We believe that there is a meaning to life and that we have a central place in the cosmic existence. We have believed in myths for they have provided easy answers to our questions. We believe we have a duty to fulfill and that we expect others to fulfill theirs’.

We humans have found comfort in religious documents and in romantic literature. But, as we moved on in time, our natural tendency to question things gave rise to realism. Realistic views of the world has made several of us fearful of the huge void that is our existence. We now have varied answers to how and why we exist, we have varied philosophies dealing with human existence.

We do not know for a fact what existence actually means and, now find it harder to give meaning and purpose to life.

As answer-hungry beings, we suffer. We suffer, since we do not know why “we” exist in a rock that hangs on a vast nothingness.

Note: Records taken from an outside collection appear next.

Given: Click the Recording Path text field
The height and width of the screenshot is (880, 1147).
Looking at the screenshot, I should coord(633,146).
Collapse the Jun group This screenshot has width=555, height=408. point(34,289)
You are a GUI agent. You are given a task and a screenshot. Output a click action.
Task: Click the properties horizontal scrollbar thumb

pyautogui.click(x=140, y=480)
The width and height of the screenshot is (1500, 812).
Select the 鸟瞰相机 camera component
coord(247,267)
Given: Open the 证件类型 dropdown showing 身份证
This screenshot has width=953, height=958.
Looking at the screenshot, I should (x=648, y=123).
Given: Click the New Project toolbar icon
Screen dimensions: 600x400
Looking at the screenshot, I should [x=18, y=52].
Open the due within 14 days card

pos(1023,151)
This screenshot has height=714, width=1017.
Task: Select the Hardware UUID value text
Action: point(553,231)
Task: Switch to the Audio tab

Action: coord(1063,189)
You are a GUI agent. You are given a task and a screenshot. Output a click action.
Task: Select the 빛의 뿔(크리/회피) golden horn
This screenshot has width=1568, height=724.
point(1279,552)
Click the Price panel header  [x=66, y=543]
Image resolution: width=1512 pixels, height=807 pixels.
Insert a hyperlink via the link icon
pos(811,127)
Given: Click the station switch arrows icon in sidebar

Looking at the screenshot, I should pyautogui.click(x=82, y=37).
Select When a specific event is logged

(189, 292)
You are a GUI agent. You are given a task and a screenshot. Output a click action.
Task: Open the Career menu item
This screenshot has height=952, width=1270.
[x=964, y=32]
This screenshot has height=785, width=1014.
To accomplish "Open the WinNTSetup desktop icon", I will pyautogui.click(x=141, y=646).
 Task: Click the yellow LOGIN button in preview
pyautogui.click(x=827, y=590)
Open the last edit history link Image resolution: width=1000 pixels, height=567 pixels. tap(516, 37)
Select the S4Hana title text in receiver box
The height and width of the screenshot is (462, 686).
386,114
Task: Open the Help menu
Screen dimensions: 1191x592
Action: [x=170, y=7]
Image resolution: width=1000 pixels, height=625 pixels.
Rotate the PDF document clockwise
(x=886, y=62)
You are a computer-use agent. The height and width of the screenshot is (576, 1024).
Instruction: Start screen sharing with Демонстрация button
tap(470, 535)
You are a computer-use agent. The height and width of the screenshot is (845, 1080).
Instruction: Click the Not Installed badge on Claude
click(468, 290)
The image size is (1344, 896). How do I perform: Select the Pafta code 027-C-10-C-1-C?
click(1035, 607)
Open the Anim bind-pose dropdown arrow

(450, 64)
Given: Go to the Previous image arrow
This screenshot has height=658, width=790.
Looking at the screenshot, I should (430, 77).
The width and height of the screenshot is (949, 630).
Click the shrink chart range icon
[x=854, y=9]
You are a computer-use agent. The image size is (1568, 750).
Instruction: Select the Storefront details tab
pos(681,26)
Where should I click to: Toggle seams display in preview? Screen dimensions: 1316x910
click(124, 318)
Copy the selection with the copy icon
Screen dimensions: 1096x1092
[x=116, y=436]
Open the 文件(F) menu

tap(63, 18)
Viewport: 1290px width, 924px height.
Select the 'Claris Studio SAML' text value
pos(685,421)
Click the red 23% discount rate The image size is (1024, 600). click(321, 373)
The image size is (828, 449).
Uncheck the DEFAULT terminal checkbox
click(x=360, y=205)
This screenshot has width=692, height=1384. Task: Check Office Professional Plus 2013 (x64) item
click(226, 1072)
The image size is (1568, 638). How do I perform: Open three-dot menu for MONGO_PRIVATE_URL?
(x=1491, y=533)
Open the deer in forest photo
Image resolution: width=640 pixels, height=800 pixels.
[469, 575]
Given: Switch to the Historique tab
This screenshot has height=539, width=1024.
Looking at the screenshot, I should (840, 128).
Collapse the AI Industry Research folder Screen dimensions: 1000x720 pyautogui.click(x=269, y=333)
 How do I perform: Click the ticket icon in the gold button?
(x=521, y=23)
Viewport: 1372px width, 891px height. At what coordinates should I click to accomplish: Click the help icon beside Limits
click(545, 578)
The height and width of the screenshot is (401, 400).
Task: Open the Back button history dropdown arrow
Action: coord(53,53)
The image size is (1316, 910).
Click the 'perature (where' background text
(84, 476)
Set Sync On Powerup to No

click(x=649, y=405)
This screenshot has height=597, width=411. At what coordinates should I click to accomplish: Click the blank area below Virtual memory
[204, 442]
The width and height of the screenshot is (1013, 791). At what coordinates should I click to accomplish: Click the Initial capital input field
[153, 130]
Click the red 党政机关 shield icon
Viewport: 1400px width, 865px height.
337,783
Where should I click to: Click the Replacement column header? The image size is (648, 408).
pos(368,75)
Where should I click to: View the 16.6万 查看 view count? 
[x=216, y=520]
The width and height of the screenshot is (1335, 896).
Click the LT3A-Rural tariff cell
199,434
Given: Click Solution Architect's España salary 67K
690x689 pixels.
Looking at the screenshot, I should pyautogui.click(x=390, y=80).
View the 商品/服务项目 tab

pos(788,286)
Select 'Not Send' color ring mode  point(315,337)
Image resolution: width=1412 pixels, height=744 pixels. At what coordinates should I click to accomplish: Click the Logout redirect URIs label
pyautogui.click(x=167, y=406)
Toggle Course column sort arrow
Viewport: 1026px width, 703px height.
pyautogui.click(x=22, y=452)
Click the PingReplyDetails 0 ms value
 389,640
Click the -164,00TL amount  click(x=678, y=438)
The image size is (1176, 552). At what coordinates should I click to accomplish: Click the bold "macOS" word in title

We do not know the beginning and might never know the end.

Does a moral life lead to a smooth after-life? Does an immoral life continue the circle of birth and death? What is a moral life? How do we define a “normal” course of human action? Is life what a group of people (society) define it to be?

These questions are asked by many of us, but, find it hard to put forward because our society has made us to believe that life is in fact beautiful, that success is the ultimate goal, failure devalues life, that love can be easily found, and, that respect is gained through our taste in and choice of class. The “meaning” of life is pre-determined “for us” by those who were born before us.

We fear of being judged – judged of our sanity being questioned, since these are not normal topics for a normal societal person. How dare you rise above the general mass and ask questions that we do not seem to like? Existentialism bores us, do you not understand? Reality is what we have made it to be. This is existence. This right here is the reality.

We would rather believe that human civilization is “certain”.

We are afraid of changes.

And, thus, as we grow older, we slowly begin to “accept” the normality, that is society. We go to functions with the intention of showing our class to people – our class that has been defined by our societies. We have less intellectual discussions and try to stay away from topics that do not suit our liking. We confirm with the norms of the society no matter how hard some are to achieve, or, how meaningless and futile they are to perform.

We build our image as our society wants it to be. We find it extremely tiring to revolt against some of the childish illusions our society wants us to put up with.

But some have indeed started to question myths. They have started questioning the “existence and creation myth” that we are made to believe. From the 129th hymn Nasadiya Sukta to modern thinking and discourses, some of us have started to revolt.

Some of us have started to separate myths and the existence of consciousness.

We have started to question our being. Why are we here? What purpose are we to serve? We have stopped sticking to a singular idea of creation – we have started questioning all of them.

To some this is a welcome release from the restraints of moral, social, and spiritual dogma. To others it is a dangerous and terrifying breach with reason and sanity, tending to plunge human life into hopeless chaos. To most, perhaps, the immediate sense of release has given a brief exhilaration, to be followed by the deepest anxiety.” (The Wisdom of Insecurity: A Message for an Age of Anxiety, Alan Watts)

Those of us who have now started revolting the old ideas are but faced with anxiety. We are very desperate to rid ourselves of this angst. We are anxious because we as humans have killed myths and now have no answers.

For if all is relative, if life is a torrent without form or goal in whose flood absolutely nothing save change itself can last, it seems to be something in which there is “no future” and thus no hope.” (The Wisdom of Insecurity: A Message for an Age of Anxiety, Alan Watts)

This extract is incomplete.